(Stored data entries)

§

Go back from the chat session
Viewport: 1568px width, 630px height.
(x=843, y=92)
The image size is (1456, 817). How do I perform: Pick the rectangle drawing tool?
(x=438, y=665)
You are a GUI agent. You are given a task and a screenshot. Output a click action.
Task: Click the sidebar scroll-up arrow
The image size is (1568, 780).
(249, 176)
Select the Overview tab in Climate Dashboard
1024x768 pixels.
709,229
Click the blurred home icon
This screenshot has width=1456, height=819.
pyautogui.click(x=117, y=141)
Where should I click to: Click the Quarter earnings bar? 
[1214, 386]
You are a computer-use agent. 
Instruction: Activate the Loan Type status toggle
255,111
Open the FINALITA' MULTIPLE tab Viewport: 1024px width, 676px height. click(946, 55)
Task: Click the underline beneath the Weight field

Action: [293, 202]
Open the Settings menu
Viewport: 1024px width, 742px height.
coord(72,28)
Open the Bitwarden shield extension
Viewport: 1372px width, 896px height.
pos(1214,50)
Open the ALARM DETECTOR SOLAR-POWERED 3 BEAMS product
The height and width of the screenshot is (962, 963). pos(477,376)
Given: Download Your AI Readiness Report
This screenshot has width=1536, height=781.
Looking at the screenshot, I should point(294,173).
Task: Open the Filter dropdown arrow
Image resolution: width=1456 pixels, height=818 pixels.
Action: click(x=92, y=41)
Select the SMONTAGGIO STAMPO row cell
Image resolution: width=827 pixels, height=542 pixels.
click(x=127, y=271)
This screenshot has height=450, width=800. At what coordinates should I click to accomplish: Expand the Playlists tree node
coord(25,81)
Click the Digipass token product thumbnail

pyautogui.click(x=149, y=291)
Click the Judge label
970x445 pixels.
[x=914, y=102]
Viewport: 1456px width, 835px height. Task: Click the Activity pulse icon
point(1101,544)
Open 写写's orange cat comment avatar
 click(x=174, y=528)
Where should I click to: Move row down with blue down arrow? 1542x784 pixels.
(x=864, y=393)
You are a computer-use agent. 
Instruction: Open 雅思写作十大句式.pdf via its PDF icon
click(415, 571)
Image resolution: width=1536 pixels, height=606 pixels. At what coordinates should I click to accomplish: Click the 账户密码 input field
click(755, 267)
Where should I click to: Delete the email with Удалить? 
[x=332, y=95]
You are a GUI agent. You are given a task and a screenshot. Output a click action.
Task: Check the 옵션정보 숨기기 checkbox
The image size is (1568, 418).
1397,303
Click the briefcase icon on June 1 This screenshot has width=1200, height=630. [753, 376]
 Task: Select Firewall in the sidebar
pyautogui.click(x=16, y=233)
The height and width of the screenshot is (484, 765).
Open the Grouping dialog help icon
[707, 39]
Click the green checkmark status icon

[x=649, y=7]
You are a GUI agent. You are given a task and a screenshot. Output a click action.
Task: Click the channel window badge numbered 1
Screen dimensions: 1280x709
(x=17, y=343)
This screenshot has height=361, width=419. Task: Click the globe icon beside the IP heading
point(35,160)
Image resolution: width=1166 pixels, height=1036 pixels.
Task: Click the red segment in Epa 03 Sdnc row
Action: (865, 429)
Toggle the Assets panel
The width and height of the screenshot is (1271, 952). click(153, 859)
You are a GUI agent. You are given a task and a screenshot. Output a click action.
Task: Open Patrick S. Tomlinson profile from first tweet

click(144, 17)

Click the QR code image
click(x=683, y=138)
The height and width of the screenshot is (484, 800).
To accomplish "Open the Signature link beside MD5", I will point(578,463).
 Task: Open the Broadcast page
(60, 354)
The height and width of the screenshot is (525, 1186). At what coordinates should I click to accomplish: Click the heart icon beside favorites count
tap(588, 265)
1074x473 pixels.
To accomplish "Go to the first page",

§

[The problem] In your reply, restate every entry exactly.

[Solution to the exercise]
Go back from the chat session
Viewport: 1568px width, 630px height.
(x=843, y=92)
The image size is (1456, 817). How do I perform: Pick the rectangle drawing tool?
(x=438, y=665)
You are a GUI agent. You are given a task and a screenshot. Output a click action.
Task: Click the sidebar scroll-up arrow
The image size is (1568, 780).
(249, 176)
Select the Overview tab in Climate Dashboard
1024x768 pixels.
709,229
Click the blurred home icon
This screenshot has width=1456, height=819.
pyautogui.click(x=117, y=141)
Where should I click to: Click the Quarter earnings bar? 
[1214, 386]
You are a computer-use agent. 
Instruction: Activate the Loan Type status toggle
255,111
Open the FINALITA' MULTIPLE tab Viewport: 1024px width, 676px height. click(946, 55)
Task: Click the underline beneath the Weight field

Action: [293, 202]
Open the Settings menu
Viewport: 1024px width, 742px height.
coord(72,28)
Open the Bitwarden shield extension
Viewport: 1372px width, 896px height.
pos(1214,50)
Open the ALARM DETECTOR SOLAR-POWERED 3 BEAMS product
The height and width of the screenshot is (962, 963). pos(477,376)
Given: Download Your AI Readiness Report
This screenshot has width=1536, height=781.
Looking at the screenshot, I should point(294,173).
Task: Open the Filter dropdown arrow
Image resolution: width=1456 pixels, height=818 pixels.
Action: click(x=92, y=41)
Select the SMONTAGGIO STAMPO row cell
Image resolution: width=827 pixels, height=542 pixels.
click(x=127, y=271)
This screenshot has height=450, width=800. At what coordinates should I click to accomplish: Expand the Playlists tree node
coord(25,81)
Click the Digipass token product thumbnail

pyautogui.click(x=149, y=291)
Click the Judge label
970x445 pixels.
[x=914, y=102]
Viewport: 1456px width, 835px height. Task: Click the Activity pulse icon
point(1101,544)
Open 写写's orange cat comment avatar
 click(x=174, y=528)
Where should I click to: Move row down with blue down arrow? 1542x784 pixels.
(x=864, y=393)
You are a computer-use agent. 
Instruction: Open 雅思写作十大句式.pdf via its PDF icon
click(415, 571)
Image resolution: width=1536 pixels, height=606 pixels. At what coordinates should I click to accomplish: Click the 账户密码 input field
click(755, 267)
Where should I click to: Delete the email with Удалить? 
[x=332, y=95]
You are a GUI agent. You are given a task and a screenshot. Output a click action.
Task: Check the 옵션정보 숨기기 checkbox
The image size is (1568, 418).
1397,303
Click the briefcase icon on June 1 This screenshot has width=1200, height=630. [753, 376]
 Task: Select Firewall in the sidebar
pyautogui.click(x=16, y=233)
The height and width of the screenshot is (484, 765).
Open the Grouping dialog help icon
[707, 39]
Click the green checkmark status icon

[x=649, y=7]
You are a GUI agent. You are given a task and a screenshot. Output a click action.
Task: Click the channel window badge numbered 1
Screen dimensions: 1280x709
(x=17, y=343)
This screenshot has height=361, width=419. Task: Click the globe icon beside the IP heading
point(35,160)
Image resolution: width=1166 pixels, height=1036 pixels.
Task: Click the red segment in Epa 03 Sdnc row
Action: (865, 429)
Toggle the Assets panel
The width and height of the screenshot is (1271, 952). click(153, 859)
You are a GUI agent. You are given a task and a screenshot. Output a click action.
Task: Open Patrick S. Tomlinson profile from first tweet

click(144, 17)

Click the QR code image
click(x=683, y=138)
The height and width of the screenshot is (484, 800).
To accomplish "Open the Signature link beside MD5", I will point(578,463).
 Task: Open the Broadcast page
(60, 354)
The height and width of the screenshot is (525, 1186). At what coordinates should I click to accomplish: Click the heart icon beside favorites count
tap(588, 265)
1074x473 pixels.
To accomplish "Go to the first page",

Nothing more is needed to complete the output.